3. Train healthcare providers on engaging men: Provide training to healthcare providers on effective strategies for engaging men in maternal health. This can include communication techniques, counseling skills, and strategies for involving men in decision-making processes. Healthcare providers play a crucial role in encouraging male participation and can help create a supportive environment for men to be actively involved in RMNCH.

4. Establish support groups for men: Create support groups or forums where men can openly discuss and learn about maternal health issues. These groups can provide a platform for men to share experiences, ask questions, and receive guidance on how to support their partners during pregnancy, childbirth, and postpartum. Encouraging peer support among men can help normalize male involvement in RMNCH and foster a sense of community.

5. Conduct community awareness campaigns: Launch community-wide campaigns to raise awareness about the benefits of male engagement in maternal health. These campaigns can include community meetings, radio programs, and social media campaigns to reach a wide audience. Highlight success stories and testimonials from men who have actively participated in RMNCH activities to inspire and motivate others to get involved.

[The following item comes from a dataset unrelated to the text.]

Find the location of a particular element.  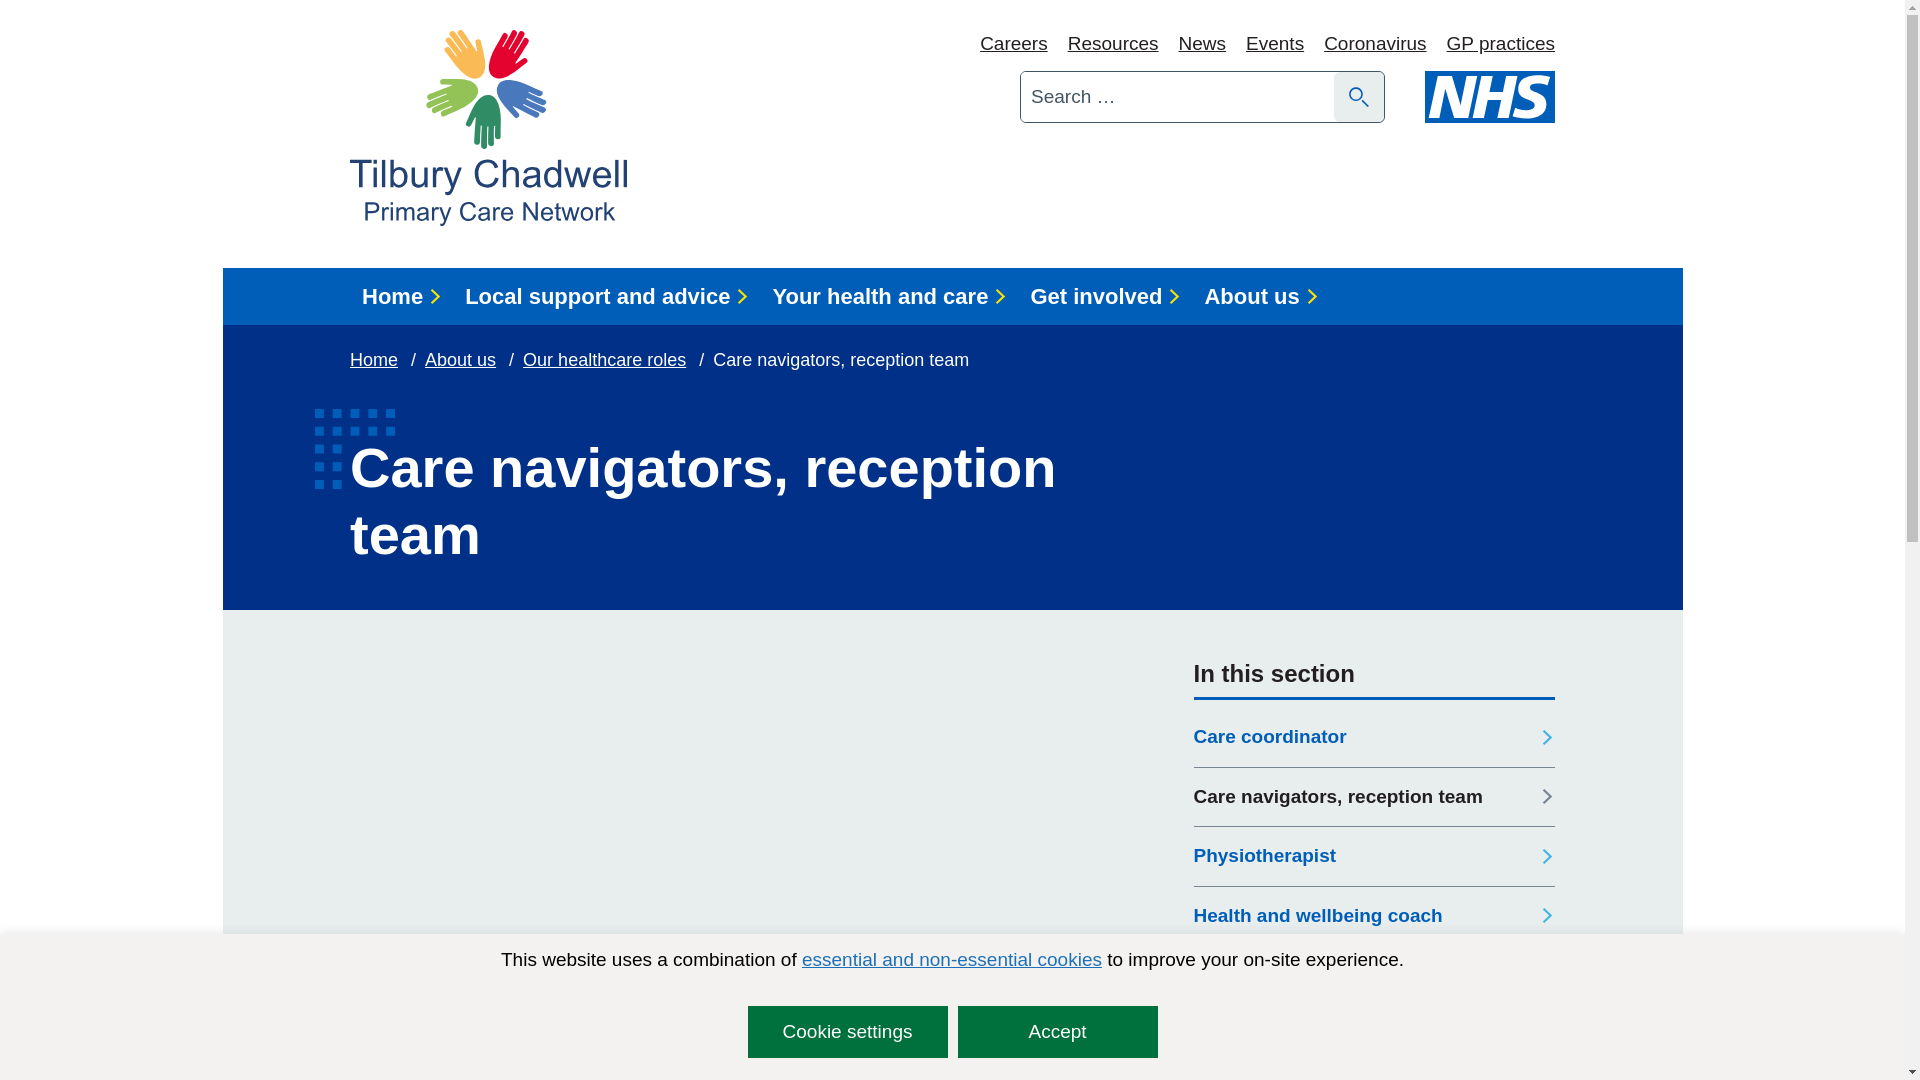

Go to Tilbury and Chadwell Primary Care Network. is located at coordinates (375, 360).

By implementing these recommendations, it is possible to further improve access to maternal health by involving men as active partners in RMNCH. This can lead to better health outcomes for women, children, and communities as a whole.
AI Innovations Methodology
The methodology used to simulate the impact of the main recommendations on improving access to maternal health would involve the following steps:

1. Define the target population: Identify the specific population that would be the focus of the simulation, such as rural communities in Kenya or similar settings where male engagement in RMNCH is low.

2. Collect baseline data: Gather data on the current level of male engagement in RMNCH and access to maternal health services in the target population. This can be done through surveys, interviews, or existing data sources.

3. Develop a simulation model: Create a mathematical or computational model that represents the target population and simulates the impact of the main recommendations. The model should include variables such as male engagement levels, access to maternal health services, and health outcomes.

4. Define intervention scenarios: Based on the main recommendations, design different intervention scenarios that can be simulated. For example, one scenario could involve scaling up male engagement interventions in a specific area, while another scenario could focus on training healthcare providers on engaging men.

5. Input data and run simulations: Input the baseline data into the simulation model and run the simulations for each intervention scenario. The model should calculate the potential impact of the interventions on male engagement, access to maternal health services, and health outcomes.

6. Analyze results: Analyze the simulation results to determine the potential impact of the main recommendations on improving access to maternal health. Compare the outcomes of different intervention scenarios to identify the most effective strategies.

7. Validate the results: Validate the simulation results by comparing them with real-world data or conducting additional research to assess the actual impact of the main recommendations on improving access to maternal health.

8. Refine and iterate: Based on the simulation results and validation, refine the recommendations and iterate the simulation model if necessary. This process can help optimize the strategies for improving access to maternal health.

By following this methodology, researchers and policymakers can gain insights into the potential impact of the main recommendations on improving access to maternal health. This can inform decision-making and help prioritize interventions that are most likely to be effective in the target population.